***** SUPPLIED PASSAGE *****

# Table 503 limits a cell tower?



## BayPointArchitect (Apr 9, 2012)

A code official within another jurisdiction (not my own) is requiring that an 80' monopole cell tower comply with Table 503 for a height limitation of 55' if Type IIB and only 40' for Type V construction.

I understand that the "most restrictive code" should apply but my thinking is that the IBC makes reference to TIA-222 for telecommunication towers.  See 2009 IBC Section 3108 where there are only two paragraphs that are fairly common sense.

Is there any reason why Table 503 would also apply to cell towers in addition to "buildings"?

Thanks!


----------



## Codegeek (Apr 9, 2012)

MO - Section 3108 would apply and therefore Table 503 would not.


----------



## fatboy (Apr 9, 2012)

I concur with the geek.....


----------



## Papio Bldg Dept (Apr 9, 2012)

BayPointArchitect said:
			
		

> Is there any reason why Table 503 would also apply to cell towers in addition to "buildings"?
> 
> Thanks!


AHJ amendments to code removed Section 3108, or AHJ has not read all applicable portions of the code book?

***** DATASET CONTENT *****

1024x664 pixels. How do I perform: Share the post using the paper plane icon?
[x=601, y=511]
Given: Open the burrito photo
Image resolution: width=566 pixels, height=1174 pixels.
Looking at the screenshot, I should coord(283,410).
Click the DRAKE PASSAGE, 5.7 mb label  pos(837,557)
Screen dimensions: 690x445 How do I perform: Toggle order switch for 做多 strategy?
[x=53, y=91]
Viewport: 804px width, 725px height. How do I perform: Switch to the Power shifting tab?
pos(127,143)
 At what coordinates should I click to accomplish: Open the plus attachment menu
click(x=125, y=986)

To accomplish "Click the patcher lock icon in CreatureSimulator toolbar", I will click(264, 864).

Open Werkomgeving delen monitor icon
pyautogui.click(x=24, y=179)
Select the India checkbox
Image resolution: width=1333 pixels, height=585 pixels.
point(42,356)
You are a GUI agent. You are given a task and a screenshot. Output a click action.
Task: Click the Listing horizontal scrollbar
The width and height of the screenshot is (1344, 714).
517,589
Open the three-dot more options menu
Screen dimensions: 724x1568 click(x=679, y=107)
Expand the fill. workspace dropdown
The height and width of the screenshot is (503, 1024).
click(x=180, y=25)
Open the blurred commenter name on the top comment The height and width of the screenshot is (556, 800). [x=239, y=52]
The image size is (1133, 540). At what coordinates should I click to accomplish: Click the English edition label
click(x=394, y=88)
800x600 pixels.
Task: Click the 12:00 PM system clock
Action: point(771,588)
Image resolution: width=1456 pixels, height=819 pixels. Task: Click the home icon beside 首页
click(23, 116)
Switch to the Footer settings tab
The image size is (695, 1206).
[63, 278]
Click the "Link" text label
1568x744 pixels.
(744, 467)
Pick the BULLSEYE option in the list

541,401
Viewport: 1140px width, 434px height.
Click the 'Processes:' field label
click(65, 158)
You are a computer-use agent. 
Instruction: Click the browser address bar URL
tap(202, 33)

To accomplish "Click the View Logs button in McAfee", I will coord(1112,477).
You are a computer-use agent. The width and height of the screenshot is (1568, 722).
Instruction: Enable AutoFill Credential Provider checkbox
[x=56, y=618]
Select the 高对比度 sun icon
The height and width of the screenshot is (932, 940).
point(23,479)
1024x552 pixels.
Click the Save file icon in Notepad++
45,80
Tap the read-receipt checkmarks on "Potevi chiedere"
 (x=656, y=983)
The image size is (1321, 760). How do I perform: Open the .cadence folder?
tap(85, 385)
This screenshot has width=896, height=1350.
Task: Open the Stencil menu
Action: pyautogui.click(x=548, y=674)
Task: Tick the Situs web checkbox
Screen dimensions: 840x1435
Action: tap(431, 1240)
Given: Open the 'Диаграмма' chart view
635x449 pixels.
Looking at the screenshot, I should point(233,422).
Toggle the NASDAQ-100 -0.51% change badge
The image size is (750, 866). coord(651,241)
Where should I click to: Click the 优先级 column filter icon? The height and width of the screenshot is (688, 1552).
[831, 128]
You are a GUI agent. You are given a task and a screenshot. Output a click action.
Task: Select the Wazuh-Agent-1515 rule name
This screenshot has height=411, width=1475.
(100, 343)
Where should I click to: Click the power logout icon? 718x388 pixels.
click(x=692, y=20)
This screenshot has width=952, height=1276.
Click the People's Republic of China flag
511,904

*****

*WHAT TO WORK ON*.
1) In the cell tower thread, transcribe the text between "## BayPointArchitect (Apr" and "Type V construction.", inclusive.
2) Answer these from the cell tower thread:
(a) How tall is the monopole cell tower in question?
(b) What height limit is the code official applying for Type V construction?
(c) Which section does Codegeek say would apply instead of Table 503?

*PER-TASK OUTPUTS*.
1)
## BayPointArchitect (Apr 9, 2012)

A code official within another jurisdiction (not my own) is requiring that an 80' monopole cell tower comply with Table 503 for a height limitation of 55' if Type IIB and only 40' for Type V construction.

2)
(a) 80'
(b) 40'
(c) Section 3108